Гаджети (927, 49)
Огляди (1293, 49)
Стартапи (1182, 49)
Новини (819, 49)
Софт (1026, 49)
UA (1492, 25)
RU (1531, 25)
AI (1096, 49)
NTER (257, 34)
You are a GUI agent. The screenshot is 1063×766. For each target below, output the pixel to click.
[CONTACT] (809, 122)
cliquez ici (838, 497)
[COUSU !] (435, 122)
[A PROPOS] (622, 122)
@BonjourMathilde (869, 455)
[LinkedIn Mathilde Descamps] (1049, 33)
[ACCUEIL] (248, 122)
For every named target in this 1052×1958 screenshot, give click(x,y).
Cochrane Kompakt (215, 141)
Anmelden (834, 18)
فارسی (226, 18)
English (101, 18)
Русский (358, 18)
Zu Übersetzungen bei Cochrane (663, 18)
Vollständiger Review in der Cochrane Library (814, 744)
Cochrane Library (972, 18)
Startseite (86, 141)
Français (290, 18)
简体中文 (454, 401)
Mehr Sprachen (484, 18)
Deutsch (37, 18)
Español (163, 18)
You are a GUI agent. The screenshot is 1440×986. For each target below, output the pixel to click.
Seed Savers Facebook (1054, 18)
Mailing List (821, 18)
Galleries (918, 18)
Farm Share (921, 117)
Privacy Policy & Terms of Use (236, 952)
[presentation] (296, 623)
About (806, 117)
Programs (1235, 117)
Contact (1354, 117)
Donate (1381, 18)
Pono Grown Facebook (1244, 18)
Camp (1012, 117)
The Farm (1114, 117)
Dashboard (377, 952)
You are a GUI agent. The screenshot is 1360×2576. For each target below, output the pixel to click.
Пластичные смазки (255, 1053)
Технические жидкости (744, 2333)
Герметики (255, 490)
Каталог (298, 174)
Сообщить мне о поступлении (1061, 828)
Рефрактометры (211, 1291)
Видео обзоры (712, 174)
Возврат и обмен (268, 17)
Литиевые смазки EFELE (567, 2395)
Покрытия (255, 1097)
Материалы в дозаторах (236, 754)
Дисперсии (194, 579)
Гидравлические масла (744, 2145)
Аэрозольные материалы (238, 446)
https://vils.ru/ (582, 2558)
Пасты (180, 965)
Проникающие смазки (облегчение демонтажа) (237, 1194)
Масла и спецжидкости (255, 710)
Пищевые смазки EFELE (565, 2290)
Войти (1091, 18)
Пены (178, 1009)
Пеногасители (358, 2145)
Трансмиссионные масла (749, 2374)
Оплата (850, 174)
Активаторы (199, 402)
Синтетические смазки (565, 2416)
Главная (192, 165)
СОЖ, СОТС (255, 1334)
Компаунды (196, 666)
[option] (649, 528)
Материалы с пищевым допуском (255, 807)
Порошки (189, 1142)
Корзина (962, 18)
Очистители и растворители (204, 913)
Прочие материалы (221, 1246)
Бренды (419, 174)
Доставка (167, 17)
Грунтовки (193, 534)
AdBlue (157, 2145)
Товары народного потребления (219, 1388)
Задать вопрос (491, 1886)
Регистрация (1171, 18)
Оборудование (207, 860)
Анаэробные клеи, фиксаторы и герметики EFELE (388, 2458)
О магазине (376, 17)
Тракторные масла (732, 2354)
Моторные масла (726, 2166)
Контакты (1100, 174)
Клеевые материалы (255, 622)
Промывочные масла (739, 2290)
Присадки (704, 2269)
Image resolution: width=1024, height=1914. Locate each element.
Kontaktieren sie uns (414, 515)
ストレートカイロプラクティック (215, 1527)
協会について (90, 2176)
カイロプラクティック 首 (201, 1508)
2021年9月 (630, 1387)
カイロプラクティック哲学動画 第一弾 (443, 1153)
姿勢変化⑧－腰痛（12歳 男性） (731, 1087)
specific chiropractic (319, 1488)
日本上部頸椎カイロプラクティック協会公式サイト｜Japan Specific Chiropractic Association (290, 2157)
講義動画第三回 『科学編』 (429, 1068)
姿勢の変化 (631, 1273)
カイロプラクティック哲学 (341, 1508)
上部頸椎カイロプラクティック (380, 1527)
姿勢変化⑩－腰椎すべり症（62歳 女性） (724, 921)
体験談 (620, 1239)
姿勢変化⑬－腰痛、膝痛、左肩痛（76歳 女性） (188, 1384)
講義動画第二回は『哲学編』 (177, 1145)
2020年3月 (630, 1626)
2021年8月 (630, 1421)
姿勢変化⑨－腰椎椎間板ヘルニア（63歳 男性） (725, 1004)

= = = = = = =

Given request:
Please go through all the rows above again and swap "Mailing List" for "Newsletter Signup", leaving everything else unchanged.

Solution for this task:
Гаджети (927, 49)
Огляди (1293, 49)
Стартапи (1182, 49)
Новини (819, 49)
Софт (1026, 49)
UA (1492, 25)
RU (1531, 25)
AI (1096, 49)
NTER (257, 34)
You are a GUI agent. The screenshot is 1063×766. For each target below, output the pixel to click.
[CONTACT] (809, 122)
cliquez ici (838, 497)
[COUSU !] (435, 122)
[A PROPOS] (622, 122)
@BonjourMathilde (869, 455)
[LinkedIn Mathilde Descamps] (1049, 33)
[ACCUEIL] (248, 122)
For every named target in this 1052×1958 screenshot, give click(x,y).
Cochrane Kompakt (215, 141)
Anmelden (834, 18)
فارسی (226, 18)
English (101, 18)
Русский (358, 18)
Zu Übersetzungen bei Cochrane (663, 18)
Vollständiger Review in der Cochrane Library (814, 744)
Cochrane Library (972, 18)
Startseite (86, 141)
Français (290, 18)
简体中文 (454, 401)
Mehr Sprachen (484, 18)
Deutsch (37, 18)
Español (163, 18)
You are a GUI agent. The screenshot is 1440×986. For each target below, output the pixel to click.
Seed Savers Facebook (1054, 18)
Newsletter Signup (821, 18)
Galleries (918, 18)
Farm Share (921, 117)
Privacy Policy & Terms of Use (236, 952)
[presentation] (296, 623)
About (806, 117)
Programs (1235, 117)
Contact (1354, 117)
Donate (1381, 18)
Pono Grown Facebook (1244, 18)
Camp (1012, 117)
The Farm (1114, 117)
Dashboard (377, 952)
You are a GUI agent. The screenshot is 1360×2576. For each target below, output the pixel to click.
Пластичные смазки (255, 1053)
Технические жидкости (744, 2333)
Герметики (255, 490)
Каталог (298, 174)
Сообщить мне о поступлении (1061, 828)
Рефрактометры (211, 1291)
Видео обзоры (712, 174)
Возврат и обмен (268, 17)
Литиевые смазки EFELE (567, 2395)
Покрытия (255, 1097)
Материалы в дозаторах (236, 754)
Дисперсии (194, 579)
Гидравлические масла (744, 2145)
Аэрозольные материалы (238, 446)
https://vils.ru/ (582, 2558)
Пасты (180, 965)
Проникающие смазки (облегчение демонтажа) (237, 1194)
Масла и спецжидкости (255, 710)
Пищевые смазки EFELE (565, 2290)
Войти (1091, 18)
Пены (178, 1009)
Пеногасители (358, 2145)
Трансмиссионные масла (749, 2374)
Оплата (850, 174)
Активаторы (199, 402)
Синтетические смазки (565, 2416)
Главная (192, 165)
СОЖ, СОТС (255, 1334)
Компаунды (196, 666)
[option] (649, 528)
Материалы с пищевым допуском (255, 807)
Порошки (189, 1142)
Корзина (962, 18)
Очистители и растворители (204, 913)
Прочие материалы (221, 1246)
Бренды (419, 174)
Доставка (167, 17)
Грунтовки (193, 534)
AdBlue (157, 2145)
Товары народного потребления (219, 1388)
Задать вопрос (491, 1886)
Регистрация (1171, 18)
Оборудование (207, 860)
Анаэробные клеи, фиксаторы и герметики EFELE (388, 2458)
О магазине (376, 17)
Тракторные масла (732, 2354)
Моторные масла (726, 2166)
Контакты (1100, 174)
Клеевые материалы (255, 622)
Промывочные масла (739, 2290)
Присадки (704, 2269)
Image resolution: width=1024, height=1914. Locate each element.
Kontaktieren sie uns (414, 515)
ストレートカイロプラクティック (215, 1527)
協会について (90, 2176)
カイロプラクティック 首 (201, 1508)
2021年9月 (630, 1387)
カイロプラクティック哲学動画 第一弾 (443, 1153)
姿勢変化⑧－腰痛（12歳 男性） (731, 1087)
specific chiropractic (319, 1488)
日本上部頸椎カイロプラクティック協会公式サイト｜Japan Specific Chiropractic Association (290, 2157)
講義動画第三回 『科学編』 (429, 1068)
姿勢の変化 (631, 1273)
カイロプラクティック哲学 (341, 1508)
上部頸椎カイロプラクティック (380, 1527)
姿勢変化⑩－腰椎すべり症（62歳 女性） (724, 921)
体験談 (620, 1239)
姿勢変化⑬－腰痛、膝痛、左肩痛（76歳 女性） (188, 1384)
講義動画第二回は『哲学編』 (177, 1145)
2020年3月 (630, 1626)
2021年8月 (630, 1421)
姿勢変化⑨－腰椎椎間板ヘルニア（63歳 男性） (725, 1004)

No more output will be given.